The most impressive waterfall was in the small town of Rio Verde. There we locked our bikes up and hiked 20 minutes down into the forest to see the Pailon Del Diablo, or "Devil's Cauldron," an awesome waterfall that roars and crashes down into the rocks below. We walked across a wobbly foot bridge to the other side of the waterfall, where we enjoyed drinks and lunch at a restaurant called El Otro Lado ("The Other Side"). After lunch we paid $1 each to walk up to several viewing balconies where you can feel the spray from this powerful (and deafening) waterfall. We hiked back up and continued down the road on our bikes.

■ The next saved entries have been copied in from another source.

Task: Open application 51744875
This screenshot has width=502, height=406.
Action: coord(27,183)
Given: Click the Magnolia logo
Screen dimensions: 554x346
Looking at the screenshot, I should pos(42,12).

We rode on past a town called Rio Negro, intending to ride all the way to Puyo. But the daily afternoon downpour began and we found ourselves struggling up some pretty steep hills. All in all, we rode for 30km before the hills and pouring rain wore us out.
Now what!?! We weren´t near a town, but I finally managed to flag down a couple of locals in their pickup truck. In our broken Spanish we managed to ask for a ride back to Banos, and they were nice enough to oblige...but not without a surprise in store...
[TO BE CONTINUED]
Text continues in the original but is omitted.